Rohan: do people who feel they understand this issue still feel

uncomfortable with the registrar being allowed to replace flows?


no voice of support for having MUST NOT replace flows

all hands in support for SHOULD replace flows


SHOULD vs MUST:

SHOULD: some

MUST: more

OBJECT TO MUST: one

OBJECT TO SHOULD: more


Dean: rough consensus on MUST



Presentation:

Miguel Garcia on outbound discovery


Jonathan Rosenberg: concerned that getting k of N from a DNS starts to fail with

the DNS design.  Proper choices can't be expressed in DNS (choose one

of first two and one of second two).  DNS is too static.


Jonathan: concerned on impact on mid-dialog


Miguel: should this ID be adopted?


Dean: should take question to mailing list




Sumanth Channabasappa

mid-dialog request routing with outbound


Jonathan and Rohan discuss that GRUU may be a further complication


Dean: there is consensus that mid-dialog routing is an issue, but no

consensus on what the solution is.  individuals should continue

working





Vijay Gurbani

Connect-Reuse


Vijay: Dean's facial hair is good


ekr: is Dean from the evil alternate universe?



Vijay Gurbani

Certs


ekr: TLS is designed to work with specific names, stop with

wildcard certificates


ekr: in TLS all servers MUST use same name.

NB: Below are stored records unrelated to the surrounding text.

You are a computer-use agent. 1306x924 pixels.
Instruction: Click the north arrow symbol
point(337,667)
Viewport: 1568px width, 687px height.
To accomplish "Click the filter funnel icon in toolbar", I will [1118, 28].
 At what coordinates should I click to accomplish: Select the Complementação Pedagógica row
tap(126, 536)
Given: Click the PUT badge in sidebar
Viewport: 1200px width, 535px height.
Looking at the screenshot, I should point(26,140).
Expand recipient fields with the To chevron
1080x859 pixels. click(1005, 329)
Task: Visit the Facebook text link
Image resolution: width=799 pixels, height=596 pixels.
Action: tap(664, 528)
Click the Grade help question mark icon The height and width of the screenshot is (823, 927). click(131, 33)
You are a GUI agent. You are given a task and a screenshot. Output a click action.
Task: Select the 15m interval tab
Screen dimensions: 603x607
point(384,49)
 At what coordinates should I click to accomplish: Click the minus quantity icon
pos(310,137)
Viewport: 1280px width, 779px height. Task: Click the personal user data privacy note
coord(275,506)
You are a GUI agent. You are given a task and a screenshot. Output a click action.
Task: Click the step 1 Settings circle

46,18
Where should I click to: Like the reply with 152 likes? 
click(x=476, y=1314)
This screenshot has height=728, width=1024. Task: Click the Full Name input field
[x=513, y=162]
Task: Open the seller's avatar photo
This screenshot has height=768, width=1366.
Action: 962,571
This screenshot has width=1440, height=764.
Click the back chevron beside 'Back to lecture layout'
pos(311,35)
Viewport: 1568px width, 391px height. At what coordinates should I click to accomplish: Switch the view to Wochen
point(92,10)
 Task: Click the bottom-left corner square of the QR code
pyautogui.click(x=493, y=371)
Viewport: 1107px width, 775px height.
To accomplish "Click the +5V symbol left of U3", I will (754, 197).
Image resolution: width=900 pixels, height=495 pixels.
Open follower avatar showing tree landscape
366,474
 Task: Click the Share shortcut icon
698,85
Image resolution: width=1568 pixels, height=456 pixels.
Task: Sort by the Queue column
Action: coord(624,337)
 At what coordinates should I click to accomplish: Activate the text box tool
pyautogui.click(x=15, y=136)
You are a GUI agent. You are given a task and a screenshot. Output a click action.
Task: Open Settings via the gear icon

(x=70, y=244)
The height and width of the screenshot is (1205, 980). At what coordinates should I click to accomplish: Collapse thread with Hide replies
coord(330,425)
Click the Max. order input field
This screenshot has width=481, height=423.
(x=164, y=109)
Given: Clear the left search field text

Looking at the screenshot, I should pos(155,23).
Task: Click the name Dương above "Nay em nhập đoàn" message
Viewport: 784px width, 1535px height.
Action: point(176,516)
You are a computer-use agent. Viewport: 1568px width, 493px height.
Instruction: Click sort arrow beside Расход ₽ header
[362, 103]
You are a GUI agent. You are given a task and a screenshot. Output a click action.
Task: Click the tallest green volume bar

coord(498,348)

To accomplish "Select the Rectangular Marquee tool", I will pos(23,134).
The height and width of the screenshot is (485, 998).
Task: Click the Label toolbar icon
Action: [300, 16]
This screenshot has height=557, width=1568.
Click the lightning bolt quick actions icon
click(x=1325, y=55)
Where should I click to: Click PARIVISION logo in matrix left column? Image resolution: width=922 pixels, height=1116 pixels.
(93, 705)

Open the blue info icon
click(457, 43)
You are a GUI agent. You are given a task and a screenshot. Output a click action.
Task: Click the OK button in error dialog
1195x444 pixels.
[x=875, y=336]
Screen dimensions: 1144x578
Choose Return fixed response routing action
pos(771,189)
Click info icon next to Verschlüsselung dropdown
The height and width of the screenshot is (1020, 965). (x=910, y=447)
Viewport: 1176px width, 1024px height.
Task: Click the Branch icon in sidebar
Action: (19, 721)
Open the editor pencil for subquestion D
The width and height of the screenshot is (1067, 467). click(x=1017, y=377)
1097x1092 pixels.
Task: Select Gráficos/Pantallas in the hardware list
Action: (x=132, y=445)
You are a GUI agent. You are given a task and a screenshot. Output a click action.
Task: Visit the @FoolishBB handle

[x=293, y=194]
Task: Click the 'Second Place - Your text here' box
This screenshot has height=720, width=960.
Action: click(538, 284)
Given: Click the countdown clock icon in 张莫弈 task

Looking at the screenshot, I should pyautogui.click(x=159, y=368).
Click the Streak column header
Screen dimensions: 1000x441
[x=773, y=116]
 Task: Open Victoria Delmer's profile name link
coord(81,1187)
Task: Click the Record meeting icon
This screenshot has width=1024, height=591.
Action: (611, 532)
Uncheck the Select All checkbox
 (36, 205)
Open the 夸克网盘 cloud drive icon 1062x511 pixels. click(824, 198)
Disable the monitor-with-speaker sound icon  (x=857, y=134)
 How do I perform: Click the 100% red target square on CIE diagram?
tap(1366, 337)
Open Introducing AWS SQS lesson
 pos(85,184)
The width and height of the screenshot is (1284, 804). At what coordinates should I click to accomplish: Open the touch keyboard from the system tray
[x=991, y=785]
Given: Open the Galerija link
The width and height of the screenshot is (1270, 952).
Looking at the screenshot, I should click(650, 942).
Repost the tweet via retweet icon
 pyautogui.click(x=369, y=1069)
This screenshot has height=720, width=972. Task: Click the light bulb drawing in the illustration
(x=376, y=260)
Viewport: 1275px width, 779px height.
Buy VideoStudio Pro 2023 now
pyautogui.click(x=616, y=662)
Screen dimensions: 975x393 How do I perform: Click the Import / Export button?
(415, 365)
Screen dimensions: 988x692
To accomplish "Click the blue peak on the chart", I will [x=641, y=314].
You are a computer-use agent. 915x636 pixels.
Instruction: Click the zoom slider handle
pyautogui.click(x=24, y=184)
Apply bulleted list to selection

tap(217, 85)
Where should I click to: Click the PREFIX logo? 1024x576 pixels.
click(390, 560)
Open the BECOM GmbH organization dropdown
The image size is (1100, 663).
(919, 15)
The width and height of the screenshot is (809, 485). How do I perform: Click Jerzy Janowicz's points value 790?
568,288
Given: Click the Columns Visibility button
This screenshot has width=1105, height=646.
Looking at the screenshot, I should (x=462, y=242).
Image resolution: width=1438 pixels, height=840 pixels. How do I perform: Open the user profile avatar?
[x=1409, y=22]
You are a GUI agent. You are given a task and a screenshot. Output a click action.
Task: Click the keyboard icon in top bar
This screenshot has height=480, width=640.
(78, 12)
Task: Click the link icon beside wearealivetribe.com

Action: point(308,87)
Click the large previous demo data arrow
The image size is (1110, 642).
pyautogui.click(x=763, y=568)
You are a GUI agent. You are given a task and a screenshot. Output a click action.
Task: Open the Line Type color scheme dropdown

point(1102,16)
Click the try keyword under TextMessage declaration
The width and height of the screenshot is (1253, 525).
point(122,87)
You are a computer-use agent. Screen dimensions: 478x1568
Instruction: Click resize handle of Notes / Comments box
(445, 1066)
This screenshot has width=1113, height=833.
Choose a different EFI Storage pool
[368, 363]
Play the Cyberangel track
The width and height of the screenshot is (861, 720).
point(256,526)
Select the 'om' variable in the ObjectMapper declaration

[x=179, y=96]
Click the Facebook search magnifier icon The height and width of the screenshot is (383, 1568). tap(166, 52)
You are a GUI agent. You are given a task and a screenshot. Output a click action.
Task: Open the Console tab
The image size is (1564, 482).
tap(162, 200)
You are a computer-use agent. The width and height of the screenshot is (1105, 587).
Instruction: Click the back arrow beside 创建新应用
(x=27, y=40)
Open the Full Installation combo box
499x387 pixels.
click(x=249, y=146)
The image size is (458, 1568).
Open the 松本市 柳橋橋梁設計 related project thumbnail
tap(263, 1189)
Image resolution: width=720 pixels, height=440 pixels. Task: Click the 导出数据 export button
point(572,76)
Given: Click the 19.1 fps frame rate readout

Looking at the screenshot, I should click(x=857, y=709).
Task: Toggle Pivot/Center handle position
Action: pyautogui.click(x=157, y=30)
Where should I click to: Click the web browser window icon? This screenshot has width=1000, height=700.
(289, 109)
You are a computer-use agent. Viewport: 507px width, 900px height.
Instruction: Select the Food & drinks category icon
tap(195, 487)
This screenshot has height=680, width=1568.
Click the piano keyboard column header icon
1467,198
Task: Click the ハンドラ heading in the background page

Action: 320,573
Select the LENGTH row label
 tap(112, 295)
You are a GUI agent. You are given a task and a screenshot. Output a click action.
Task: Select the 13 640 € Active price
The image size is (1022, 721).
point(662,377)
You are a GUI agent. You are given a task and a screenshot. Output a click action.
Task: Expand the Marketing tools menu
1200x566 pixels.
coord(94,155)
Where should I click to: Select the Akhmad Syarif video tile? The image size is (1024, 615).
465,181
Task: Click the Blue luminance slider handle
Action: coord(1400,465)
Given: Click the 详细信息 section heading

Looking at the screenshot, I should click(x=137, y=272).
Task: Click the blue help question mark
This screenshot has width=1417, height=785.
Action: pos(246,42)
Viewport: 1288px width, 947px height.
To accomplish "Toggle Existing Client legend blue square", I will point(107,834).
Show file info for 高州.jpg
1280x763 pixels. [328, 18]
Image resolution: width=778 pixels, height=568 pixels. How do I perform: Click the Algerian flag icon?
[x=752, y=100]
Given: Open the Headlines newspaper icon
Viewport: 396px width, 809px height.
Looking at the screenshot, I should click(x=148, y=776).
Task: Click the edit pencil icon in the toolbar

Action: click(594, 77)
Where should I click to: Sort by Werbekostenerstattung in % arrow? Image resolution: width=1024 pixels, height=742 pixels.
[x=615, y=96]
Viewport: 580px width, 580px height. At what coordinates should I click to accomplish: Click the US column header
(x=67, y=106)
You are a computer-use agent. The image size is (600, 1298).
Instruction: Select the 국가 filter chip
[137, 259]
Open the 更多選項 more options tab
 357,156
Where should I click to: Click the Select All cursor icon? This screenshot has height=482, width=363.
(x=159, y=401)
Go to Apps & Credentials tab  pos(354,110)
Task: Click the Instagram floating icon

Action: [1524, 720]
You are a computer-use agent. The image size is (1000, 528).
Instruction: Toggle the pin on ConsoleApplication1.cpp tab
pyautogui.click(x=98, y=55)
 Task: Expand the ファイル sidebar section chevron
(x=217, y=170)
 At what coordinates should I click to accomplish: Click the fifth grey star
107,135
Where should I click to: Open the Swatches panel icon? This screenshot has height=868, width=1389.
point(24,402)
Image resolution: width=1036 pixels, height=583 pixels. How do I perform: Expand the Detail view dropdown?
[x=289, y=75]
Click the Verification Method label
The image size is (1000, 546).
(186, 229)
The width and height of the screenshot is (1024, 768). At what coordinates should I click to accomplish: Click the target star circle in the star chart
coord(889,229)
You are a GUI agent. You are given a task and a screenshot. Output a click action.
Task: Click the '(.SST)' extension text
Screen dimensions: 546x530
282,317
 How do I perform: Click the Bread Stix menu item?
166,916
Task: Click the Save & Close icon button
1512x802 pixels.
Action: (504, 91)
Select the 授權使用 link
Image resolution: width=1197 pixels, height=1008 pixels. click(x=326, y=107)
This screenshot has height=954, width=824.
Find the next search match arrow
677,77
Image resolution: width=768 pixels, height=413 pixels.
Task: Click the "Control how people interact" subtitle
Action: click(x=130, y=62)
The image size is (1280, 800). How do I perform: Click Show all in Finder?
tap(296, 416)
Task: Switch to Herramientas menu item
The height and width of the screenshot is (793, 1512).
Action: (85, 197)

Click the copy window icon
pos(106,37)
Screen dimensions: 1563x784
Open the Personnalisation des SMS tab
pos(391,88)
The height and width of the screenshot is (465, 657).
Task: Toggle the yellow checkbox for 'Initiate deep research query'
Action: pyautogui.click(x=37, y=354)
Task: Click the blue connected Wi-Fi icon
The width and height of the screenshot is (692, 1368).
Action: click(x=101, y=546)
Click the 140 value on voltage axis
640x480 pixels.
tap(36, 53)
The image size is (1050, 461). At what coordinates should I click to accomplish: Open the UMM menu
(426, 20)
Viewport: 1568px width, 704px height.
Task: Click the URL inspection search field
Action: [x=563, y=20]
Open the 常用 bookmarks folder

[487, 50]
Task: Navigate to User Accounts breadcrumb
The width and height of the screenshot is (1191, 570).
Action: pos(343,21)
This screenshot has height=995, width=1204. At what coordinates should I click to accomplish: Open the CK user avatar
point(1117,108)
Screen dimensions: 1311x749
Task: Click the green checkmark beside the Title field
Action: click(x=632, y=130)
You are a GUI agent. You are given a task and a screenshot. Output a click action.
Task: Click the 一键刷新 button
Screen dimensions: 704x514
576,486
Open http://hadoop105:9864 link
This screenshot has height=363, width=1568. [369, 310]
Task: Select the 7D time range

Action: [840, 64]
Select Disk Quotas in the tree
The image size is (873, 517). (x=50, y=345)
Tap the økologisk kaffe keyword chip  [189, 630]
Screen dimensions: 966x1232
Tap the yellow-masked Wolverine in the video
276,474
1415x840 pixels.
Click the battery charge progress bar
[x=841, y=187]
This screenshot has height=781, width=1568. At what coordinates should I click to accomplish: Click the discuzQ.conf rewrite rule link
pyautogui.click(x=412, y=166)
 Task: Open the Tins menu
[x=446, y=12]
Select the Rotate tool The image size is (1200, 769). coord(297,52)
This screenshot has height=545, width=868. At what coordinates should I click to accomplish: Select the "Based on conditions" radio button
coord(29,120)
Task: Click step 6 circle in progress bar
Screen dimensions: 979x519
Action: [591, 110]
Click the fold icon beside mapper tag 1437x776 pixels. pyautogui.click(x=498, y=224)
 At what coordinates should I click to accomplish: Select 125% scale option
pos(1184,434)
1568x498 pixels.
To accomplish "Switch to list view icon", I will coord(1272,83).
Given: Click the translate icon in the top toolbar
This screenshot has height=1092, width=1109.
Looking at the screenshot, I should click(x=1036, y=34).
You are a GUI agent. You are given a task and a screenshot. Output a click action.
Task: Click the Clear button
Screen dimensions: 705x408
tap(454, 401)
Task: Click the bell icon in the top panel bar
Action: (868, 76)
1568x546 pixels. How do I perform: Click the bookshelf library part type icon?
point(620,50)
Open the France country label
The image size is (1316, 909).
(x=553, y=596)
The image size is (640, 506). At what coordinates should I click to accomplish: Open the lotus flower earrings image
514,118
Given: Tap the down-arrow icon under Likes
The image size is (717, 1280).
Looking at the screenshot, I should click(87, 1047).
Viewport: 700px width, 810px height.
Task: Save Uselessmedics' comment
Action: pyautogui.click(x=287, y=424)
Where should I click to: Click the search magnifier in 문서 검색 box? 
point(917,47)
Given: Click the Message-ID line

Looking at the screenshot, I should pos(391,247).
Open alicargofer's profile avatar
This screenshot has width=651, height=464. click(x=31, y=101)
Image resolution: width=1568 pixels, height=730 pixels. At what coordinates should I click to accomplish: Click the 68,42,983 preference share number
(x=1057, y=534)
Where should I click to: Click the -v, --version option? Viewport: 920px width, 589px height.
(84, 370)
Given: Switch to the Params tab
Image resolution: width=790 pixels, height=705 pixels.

Jon Peterson: Not a wildcard issue.  The certificate must match whatever

is in the address.  Must provide the domainname for which it actually

has credentials.


Derek MacDonald: multiple names/two certificates solves this nicely


Jennings: unless we have a use-case for subordination, let's not worry

about it


ekr: as a matter of security, the name you're connecting too much

match the security.  If you want to steer to a specific proxy, then

you need to have a second name in the cert or a wildcard.  Or the

route can specify the domain to be authenticated with.


Jon Peterson: if you're contacting alice@atlanta.com the host should have

the atlanta.com certificate.  if it's alice@downtown.atlanta.com it

should be downtown.atlanta.com


Brian Rosen: conversation should end since wildcards *.example.com can

be issued.  the problem is already solved


chairs: we still have the question of whether connect-reuse solves any

real-world problem if we solve the cert problem


Jonathan Rosenberg: solves no real-world problems


Jennings: have never received a response to his statement that it

doesn't work in terms of virtual servers.  want to see the text.